Today’s review is of Escape, by Marie Le Conte, who has graced these pages before. This book has been on my to-read list since it first came out, but for one reason or another it had not yet made it to the top of the pile.

The subtitle is “How a generation shaped, destroyed and survived the internet”. I am just a few years older than Marie (honestly!), but those were pretty crucial years. Although I was online by the same age Marie was (mid-teens), the Internet I was on was very different from hers — partly in terms of platforms, and partly in terms of who was on them. This is a theme that Marie explores throughout the book: what did it mean to grow up, not just online, but in a particular moment when platforms like MySpace were there exclusively for people like you?

The Internet had always had this twilight zone nature, made explicit in John Perry Barlow’s famous Declaration of Independence of Cyberspace and its conviction that cyberspace somehow did not lie “within the borders of the nations and governments of the real world””. That notional independence is of course laughable today, as Marie acknowledges readily, but there was another important distinction. I was joining an Internet, and particularly Usenet, that had Elders. There were already rules and etiquette to learn and abide by — and in the sorts of corners I frequented, deliberate and curmudgeonly technical barriers erected to keep out hoi polloi and those of us who arrived in the wake of the September that never ended. MySpace and the other new platforms did not have any of that, and so Marie and her peers had a space all to themselves and were able to make their own scene from scratch.

On the Internet, nobody used to know who you were

One aspect of Marie’s experience that I do recognise is her lament that, on the Internet of our youth, “you did not have to be all of yourself all of the time”. The mega-platforms that we deal with right now, in their dual nature as social networks and adtech profile vendors, have a vested interest in capturing all facets of a single user, and not allowing a single user to manifest in different ways at different places and times. Mark Zuckerberg himself has said that “Having two identities for yourself is an example of a lack of integrity.” A lack of integrity, if you please!

In the halcyon days of the pre-Zuck Internet that was absolutely not the case. Many if not most of us were anonymous or pseudonymous, with different aspects of our identity on display at different times. As I wrote in the context of interoperability between different social networks, collapsing that context can be a very bad thing for users:

People do want to partition off different parts of their identity. Maybe on Facester Alice presents as a buttoned-up suburban housewife, but on Twitbook she lets her hair down and focuses on her death metal fandom. She would prefer not to have to discuss some of the imagery and lyrics that go with that music at the PTA, so she doesn’t use the same name and keeps these two aspects of her personality on separate networks.

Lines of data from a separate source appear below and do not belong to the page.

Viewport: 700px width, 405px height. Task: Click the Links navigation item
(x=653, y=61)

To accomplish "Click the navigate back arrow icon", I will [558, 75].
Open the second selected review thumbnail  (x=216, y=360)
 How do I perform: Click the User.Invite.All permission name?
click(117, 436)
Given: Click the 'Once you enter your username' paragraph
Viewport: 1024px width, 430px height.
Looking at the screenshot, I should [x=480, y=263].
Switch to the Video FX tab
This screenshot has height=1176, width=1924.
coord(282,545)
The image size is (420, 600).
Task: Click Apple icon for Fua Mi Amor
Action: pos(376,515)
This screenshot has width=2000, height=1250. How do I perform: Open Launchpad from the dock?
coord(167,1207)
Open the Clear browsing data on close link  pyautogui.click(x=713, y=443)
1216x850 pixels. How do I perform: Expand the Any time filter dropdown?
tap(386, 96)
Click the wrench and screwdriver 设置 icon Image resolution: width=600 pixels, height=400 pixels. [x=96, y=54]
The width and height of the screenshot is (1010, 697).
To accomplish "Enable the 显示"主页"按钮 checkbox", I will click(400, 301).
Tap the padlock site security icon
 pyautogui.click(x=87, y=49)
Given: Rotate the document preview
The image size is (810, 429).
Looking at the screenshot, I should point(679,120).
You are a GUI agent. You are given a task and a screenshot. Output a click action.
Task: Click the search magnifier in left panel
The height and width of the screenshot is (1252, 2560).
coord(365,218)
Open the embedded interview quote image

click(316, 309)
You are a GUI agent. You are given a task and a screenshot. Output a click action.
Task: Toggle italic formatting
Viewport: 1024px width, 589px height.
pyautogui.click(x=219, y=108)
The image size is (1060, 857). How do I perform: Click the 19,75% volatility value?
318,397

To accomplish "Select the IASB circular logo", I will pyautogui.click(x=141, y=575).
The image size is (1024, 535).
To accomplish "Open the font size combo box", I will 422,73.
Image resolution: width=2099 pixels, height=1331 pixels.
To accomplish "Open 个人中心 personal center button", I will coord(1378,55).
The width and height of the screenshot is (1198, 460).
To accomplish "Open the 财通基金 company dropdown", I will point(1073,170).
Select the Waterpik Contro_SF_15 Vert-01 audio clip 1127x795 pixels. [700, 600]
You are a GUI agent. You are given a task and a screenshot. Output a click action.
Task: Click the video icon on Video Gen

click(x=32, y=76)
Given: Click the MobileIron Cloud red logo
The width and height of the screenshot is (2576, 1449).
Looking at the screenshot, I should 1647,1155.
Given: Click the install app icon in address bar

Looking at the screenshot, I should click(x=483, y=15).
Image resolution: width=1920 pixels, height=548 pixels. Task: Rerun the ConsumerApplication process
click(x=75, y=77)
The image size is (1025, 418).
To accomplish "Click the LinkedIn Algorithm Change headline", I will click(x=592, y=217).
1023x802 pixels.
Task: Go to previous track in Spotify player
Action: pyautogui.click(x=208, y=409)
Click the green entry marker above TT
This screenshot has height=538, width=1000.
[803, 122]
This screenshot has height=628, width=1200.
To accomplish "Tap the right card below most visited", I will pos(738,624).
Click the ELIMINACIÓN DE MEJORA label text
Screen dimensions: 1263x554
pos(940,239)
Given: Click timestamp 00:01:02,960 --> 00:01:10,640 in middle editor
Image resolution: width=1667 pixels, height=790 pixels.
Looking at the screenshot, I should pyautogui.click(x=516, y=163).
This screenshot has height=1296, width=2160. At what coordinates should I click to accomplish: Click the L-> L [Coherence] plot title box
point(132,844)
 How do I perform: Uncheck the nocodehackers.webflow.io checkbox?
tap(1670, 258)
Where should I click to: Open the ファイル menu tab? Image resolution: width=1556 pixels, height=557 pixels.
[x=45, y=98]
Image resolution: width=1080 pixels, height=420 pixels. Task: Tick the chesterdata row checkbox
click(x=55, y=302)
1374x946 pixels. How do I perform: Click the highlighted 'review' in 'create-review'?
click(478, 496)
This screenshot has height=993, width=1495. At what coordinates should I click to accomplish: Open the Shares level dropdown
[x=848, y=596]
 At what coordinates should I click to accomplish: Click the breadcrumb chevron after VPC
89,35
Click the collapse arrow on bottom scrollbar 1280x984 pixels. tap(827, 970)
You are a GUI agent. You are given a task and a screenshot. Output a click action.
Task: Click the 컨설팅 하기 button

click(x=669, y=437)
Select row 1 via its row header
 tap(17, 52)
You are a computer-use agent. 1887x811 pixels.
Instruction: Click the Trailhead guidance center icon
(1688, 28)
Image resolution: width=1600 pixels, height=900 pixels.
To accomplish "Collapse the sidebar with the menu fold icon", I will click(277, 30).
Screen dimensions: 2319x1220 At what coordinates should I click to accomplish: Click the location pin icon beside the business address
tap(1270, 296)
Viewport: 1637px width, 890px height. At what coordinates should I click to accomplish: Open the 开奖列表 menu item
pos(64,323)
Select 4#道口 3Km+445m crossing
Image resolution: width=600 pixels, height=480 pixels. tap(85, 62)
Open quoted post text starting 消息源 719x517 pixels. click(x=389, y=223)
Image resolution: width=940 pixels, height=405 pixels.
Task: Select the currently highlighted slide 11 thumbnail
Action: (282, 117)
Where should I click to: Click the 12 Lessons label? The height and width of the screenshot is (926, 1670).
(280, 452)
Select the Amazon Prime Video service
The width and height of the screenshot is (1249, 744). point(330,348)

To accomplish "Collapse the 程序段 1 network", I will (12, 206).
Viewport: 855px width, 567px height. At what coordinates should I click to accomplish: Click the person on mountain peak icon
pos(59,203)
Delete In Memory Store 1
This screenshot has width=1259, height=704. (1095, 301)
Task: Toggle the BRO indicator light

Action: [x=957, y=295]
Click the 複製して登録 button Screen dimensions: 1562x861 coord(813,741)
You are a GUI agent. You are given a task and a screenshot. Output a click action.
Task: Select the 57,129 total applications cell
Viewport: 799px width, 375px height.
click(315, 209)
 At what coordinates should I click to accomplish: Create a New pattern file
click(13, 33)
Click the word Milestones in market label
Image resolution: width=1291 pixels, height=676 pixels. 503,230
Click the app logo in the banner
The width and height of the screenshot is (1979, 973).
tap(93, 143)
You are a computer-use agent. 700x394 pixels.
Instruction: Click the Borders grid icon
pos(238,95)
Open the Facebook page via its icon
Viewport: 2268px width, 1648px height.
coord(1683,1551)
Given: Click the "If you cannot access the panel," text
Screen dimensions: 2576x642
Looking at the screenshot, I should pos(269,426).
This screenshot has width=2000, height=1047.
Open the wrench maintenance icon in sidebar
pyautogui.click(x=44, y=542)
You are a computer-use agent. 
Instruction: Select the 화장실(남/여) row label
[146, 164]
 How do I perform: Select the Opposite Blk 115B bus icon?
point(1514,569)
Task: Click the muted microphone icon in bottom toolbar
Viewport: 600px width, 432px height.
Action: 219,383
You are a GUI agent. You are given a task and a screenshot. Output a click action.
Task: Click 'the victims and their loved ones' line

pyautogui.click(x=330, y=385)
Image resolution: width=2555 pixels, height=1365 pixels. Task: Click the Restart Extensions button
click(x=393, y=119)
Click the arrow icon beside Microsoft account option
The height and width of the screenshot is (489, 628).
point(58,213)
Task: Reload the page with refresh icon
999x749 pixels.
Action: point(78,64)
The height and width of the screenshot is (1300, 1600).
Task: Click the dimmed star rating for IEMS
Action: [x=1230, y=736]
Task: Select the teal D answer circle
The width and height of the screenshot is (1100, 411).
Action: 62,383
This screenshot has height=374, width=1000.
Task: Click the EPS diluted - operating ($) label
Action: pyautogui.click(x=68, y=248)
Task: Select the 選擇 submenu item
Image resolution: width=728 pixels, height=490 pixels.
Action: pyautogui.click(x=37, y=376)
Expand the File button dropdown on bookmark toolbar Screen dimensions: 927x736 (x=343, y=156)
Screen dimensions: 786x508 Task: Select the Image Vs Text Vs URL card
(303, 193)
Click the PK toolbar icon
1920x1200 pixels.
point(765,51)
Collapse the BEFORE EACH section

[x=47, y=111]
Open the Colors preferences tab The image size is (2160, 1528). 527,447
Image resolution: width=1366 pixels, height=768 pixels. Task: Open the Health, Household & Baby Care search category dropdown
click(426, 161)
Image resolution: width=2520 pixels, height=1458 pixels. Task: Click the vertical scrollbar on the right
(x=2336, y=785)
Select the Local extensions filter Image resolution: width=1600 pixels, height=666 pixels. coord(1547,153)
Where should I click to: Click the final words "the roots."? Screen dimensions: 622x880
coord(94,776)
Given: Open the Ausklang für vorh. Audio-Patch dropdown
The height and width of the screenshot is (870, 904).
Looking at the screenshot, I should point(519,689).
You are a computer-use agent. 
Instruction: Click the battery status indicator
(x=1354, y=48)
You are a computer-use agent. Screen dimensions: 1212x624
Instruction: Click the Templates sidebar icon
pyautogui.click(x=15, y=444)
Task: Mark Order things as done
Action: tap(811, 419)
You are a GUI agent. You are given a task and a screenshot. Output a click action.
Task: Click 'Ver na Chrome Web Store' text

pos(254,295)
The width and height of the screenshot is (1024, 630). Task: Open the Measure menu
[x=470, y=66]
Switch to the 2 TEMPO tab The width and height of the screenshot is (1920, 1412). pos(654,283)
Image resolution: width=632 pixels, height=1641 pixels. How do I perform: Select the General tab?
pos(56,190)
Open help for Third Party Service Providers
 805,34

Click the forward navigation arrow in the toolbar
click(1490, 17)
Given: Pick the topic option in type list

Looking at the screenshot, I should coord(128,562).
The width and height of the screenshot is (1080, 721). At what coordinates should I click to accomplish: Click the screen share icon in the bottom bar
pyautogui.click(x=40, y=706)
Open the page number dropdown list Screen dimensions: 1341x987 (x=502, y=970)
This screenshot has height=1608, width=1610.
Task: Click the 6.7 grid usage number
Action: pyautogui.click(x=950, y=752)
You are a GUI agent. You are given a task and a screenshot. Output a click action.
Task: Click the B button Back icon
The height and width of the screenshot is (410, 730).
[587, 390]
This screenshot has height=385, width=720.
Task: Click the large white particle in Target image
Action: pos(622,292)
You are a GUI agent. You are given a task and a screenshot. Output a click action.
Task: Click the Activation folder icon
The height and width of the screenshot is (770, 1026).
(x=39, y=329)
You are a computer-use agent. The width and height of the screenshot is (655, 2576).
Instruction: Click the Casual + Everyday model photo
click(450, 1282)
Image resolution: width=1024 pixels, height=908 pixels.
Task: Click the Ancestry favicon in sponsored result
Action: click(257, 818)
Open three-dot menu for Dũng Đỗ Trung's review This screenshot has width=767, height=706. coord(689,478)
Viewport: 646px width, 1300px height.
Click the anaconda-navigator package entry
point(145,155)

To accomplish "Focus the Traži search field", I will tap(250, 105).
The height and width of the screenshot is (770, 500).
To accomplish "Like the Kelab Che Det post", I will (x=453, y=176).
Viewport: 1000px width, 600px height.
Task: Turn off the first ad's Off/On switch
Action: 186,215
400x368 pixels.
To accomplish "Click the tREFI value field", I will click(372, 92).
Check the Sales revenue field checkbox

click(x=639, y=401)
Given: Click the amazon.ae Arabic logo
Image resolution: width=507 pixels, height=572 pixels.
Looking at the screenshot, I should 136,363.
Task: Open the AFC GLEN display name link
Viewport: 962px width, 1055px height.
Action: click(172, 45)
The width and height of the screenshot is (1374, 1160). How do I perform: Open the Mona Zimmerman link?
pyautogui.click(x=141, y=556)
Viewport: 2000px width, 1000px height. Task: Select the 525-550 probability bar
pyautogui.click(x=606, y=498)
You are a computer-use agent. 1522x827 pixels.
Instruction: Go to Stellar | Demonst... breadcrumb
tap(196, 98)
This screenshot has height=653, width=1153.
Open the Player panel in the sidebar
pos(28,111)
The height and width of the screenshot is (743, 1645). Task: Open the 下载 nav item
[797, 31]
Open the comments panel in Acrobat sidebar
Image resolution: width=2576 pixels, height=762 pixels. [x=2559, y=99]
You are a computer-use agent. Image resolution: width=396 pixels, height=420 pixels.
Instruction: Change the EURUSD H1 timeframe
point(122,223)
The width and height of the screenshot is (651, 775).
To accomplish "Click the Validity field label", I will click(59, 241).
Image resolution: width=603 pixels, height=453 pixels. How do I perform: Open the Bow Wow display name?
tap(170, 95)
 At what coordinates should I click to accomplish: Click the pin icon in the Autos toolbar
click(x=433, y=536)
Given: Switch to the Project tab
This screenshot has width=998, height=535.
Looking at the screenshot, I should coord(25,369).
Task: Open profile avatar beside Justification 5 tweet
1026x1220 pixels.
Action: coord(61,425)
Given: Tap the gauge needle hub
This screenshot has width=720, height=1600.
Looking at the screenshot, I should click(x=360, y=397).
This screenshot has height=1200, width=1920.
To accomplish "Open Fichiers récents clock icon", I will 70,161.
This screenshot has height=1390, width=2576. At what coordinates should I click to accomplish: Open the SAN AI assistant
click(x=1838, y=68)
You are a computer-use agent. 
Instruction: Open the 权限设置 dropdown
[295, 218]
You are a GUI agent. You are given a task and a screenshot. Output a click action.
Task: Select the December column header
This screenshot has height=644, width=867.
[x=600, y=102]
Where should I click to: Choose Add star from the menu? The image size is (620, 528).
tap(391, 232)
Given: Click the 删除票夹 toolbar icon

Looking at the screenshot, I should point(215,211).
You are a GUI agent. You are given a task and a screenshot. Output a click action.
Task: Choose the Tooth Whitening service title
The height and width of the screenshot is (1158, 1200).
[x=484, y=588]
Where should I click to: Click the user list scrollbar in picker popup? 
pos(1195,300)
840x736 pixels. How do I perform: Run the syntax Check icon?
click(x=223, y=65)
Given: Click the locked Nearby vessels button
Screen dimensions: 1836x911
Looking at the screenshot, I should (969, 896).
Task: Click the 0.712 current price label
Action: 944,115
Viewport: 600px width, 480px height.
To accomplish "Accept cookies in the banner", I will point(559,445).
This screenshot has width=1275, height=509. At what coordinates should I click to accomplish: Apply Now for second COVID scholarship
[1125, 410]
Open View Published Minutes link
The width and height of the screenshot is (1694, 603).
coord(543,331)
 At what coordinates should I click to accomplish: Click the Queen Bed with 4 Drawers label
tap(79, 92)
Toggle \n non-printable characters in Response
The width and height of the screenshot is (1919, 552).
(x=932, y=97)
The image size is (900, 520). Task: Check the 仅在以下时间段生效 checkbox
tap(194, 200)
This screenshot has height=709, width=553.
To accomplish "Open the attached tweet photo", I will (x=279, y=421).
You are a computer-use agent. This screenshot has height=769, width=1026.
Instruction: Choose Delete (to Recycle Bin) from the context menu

As Marie notes: “There is nothing quite like the feeling of being among your people”. However, we are not always the same person at all times and to all people. She has an extended riff on giving a best-man speech and wanting to know who is in the audience. Only the blandest of jokes are appropriate for all audiences at all times, but among our own people, we can let our hair down a little more. This is not (just) about hiding unacceptable opinions in the shadows; sadly, the Internet has also enabled plenty of that. It’s more that (we hope) our own people will have more context about us, so that if we say something that can interpreted in different ways, they will know how to weight the fact of who said it, where, and when.

The problem is that today’s Internet is not the Internet that either Marie or I grew up with. The rise of mega-platforms means that “This is the internet and nothing is ours; we base our conversations, identities and relationships around shared words and memes, but it can all get away from us at a moment’s notice.” Our (singular, unified) identities are now built up to a huge extent on these platforms, which is why it was such a wrench for me to leave Twitter after 15 years — and why, I presume, Marie is still on there.

There is one other generational divide in the book. At one point, Marie describes losing emails from a past relationship to the vagaries of the cloud; I lost my own old love letters to obsolescence of physical media — DDS tapes and the drives to read them, to be specific. “It becomes clear that none of this ever truly belonged to us”, as she puts it.

Perhaps in some sense the old ways are best? And in fact the quotes from Marie’s book that I have included above are copied from smartphone camera shots of an imperfectly-bound physical copy, which even had some page edges uncropped for extra old-school authenticity. The review is posted on an old-school blog, one that has survived several platform migrations thanks to the fact that I pay for my own domain name and do not rely on the continued goodwill of someone else’s platform for the continuity of my own.

Anyway, a fun read, confessional and enlightening, that at some points made me feel very old but in which I also recognised a lot of my own experience.